Texto do exercício
11.1.15

a vida dos peixes


Do nada Alesson me diz que “os dois novatos morreram”.
A primeira coisa que eu pensei era que eles não tinham nomes. Tudo o que restou foi que o peixe azul que eu achara lindo morreu. Porque mesmo eles não tinha nomes? 
Há uns dias atrás meu amigo me apresentou seu aquário. A Fenda do Biquíni, segundo ele. Fiquei frustrada por não haver nenhum Lula Molusco com o qual eu pudesse me identificar. Todos os peixes eram lindos e brilhantes. Eu quis saber seus nomes, afinal qual o bicho de estimação do mundo não tem nome? (mesmo que o nome seja peculiar como minha amiga Carlene que tem um gato que o nome é Gatinho e o gato é enorme!).
Mas os peixes de Alesson não tinham nome. Fiquei as horas seguintes tirando a paciência dele alegando que os peixinhos mereciam esse elemento identitário. Ele capitulou, mas foi bem espertinho e me envolveu na história de nomear os peixinhos. Eu queria que um dos peixinhos se chamasse Paul McCartney, mas Alesson não deixou e depois de muitas brigas os nomes foram escolhidos (graças a mim os pobres não receberam os nomes dos anões que acompanharam Bilbo no Hobbit, apesar de infelizmente ninguém ter ganhado o nome legal do Paul!).

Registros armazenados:
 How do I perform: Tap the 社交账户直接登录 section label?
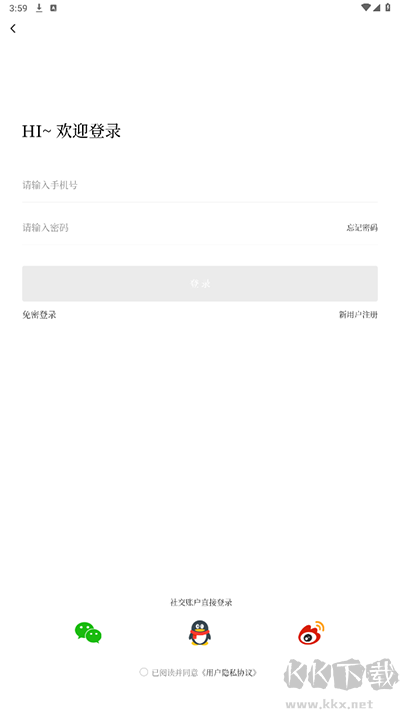[x=201, y=602]
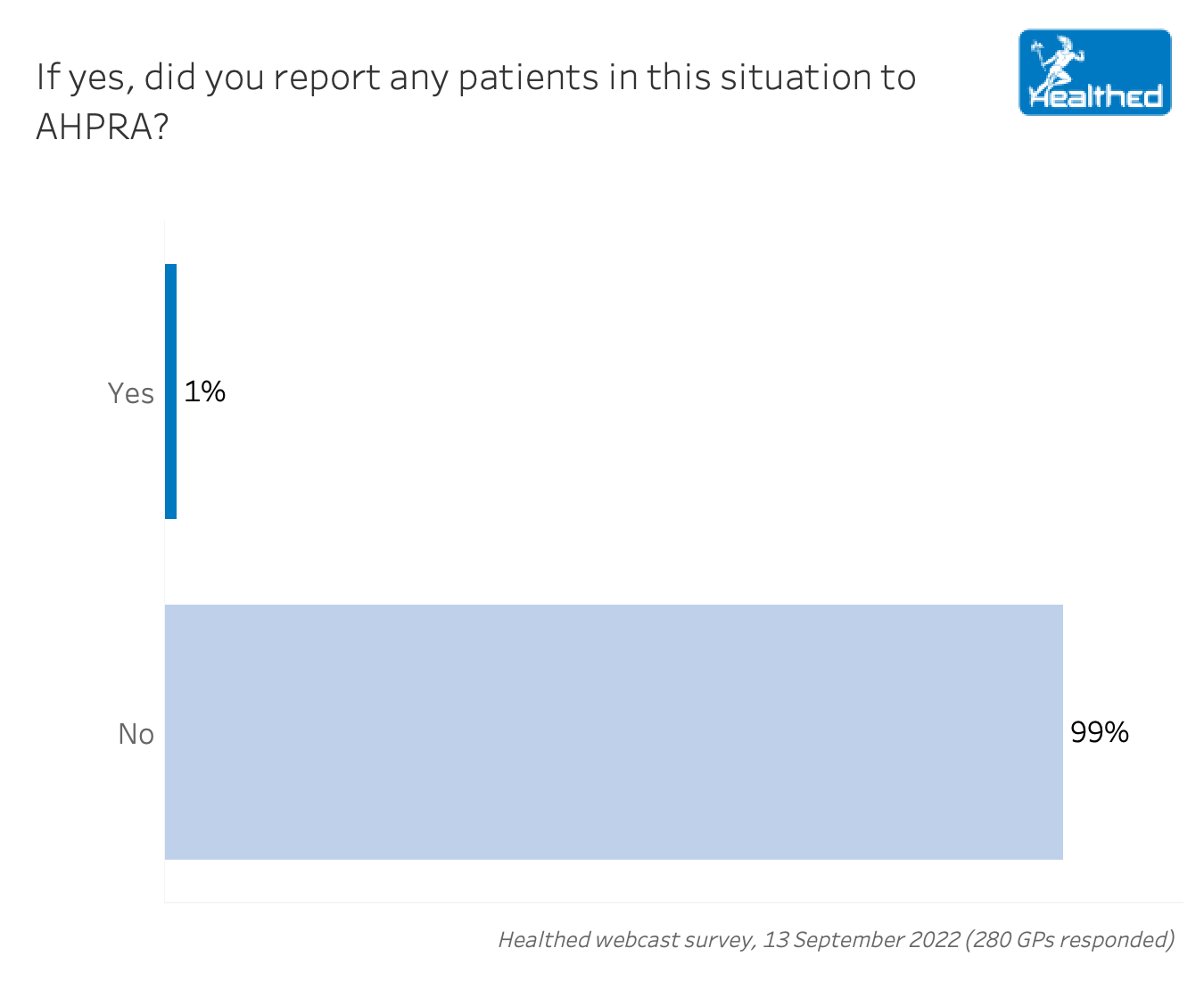
Task: Click the 99% data label
Action: (1099, 732)
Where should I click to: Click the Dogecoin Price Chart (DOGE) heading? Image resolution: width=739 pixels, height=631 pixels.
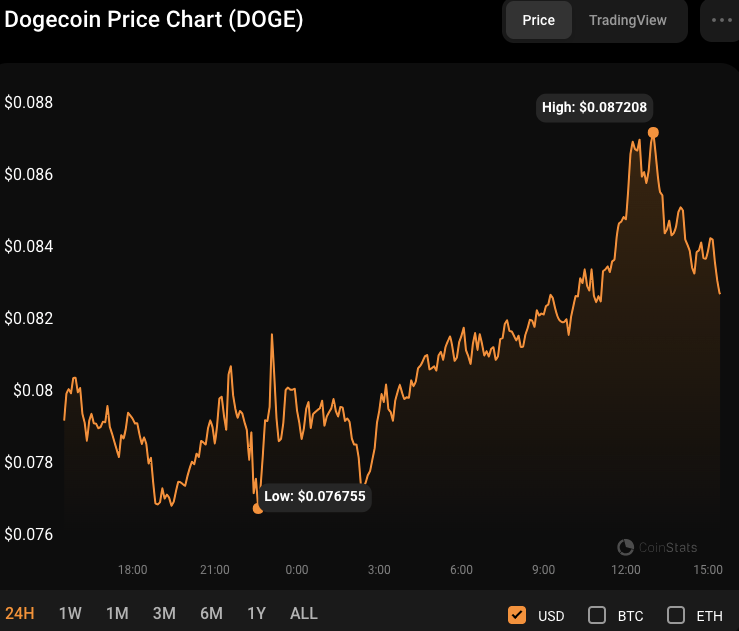154,20
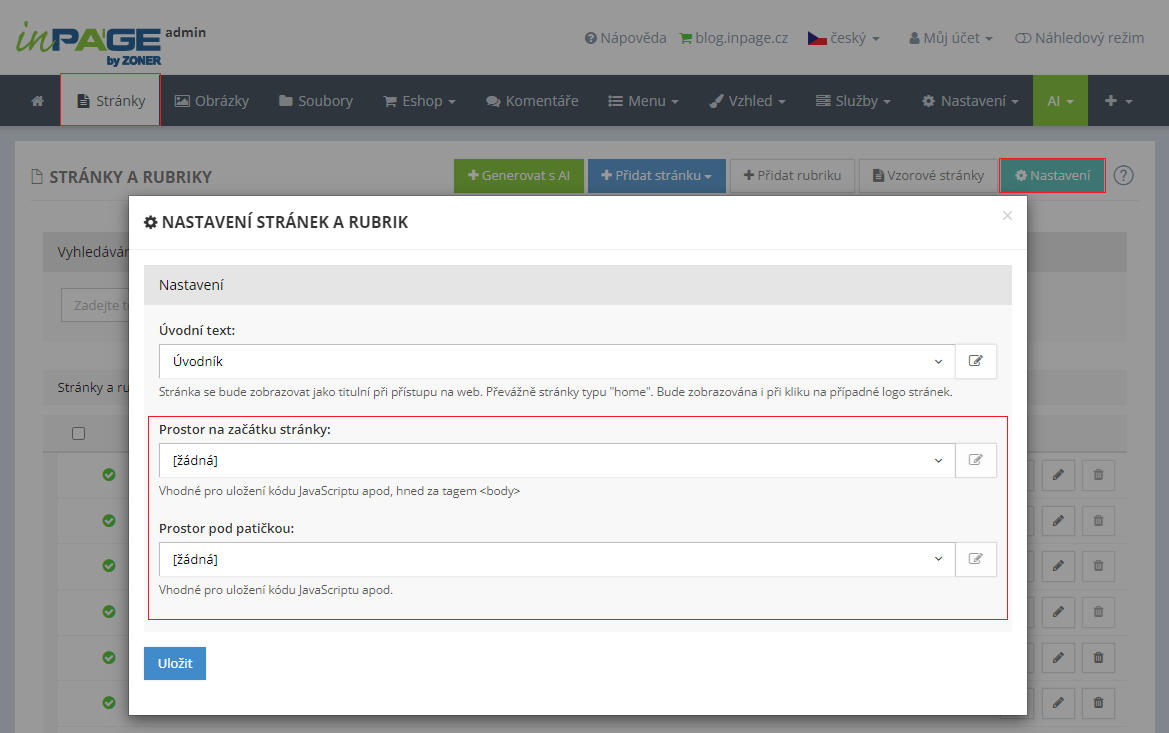
Task: Toggle Náhledový režim preview mode
Action: (x=1079, y=38)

Tarefa a cumprir
Transcreva, do texto sobre os peixes, o trecho que se inicia com as palavras "A primeira coisa" e termina em "não tinha nomes?".

Problema resolvido
A primeira coisa que eu pensei era que eles não tinham nomes. Tudo o que restou foi que o peixe azul que eu achara lindo morreu. Porque mesmo eles não tinha nomes?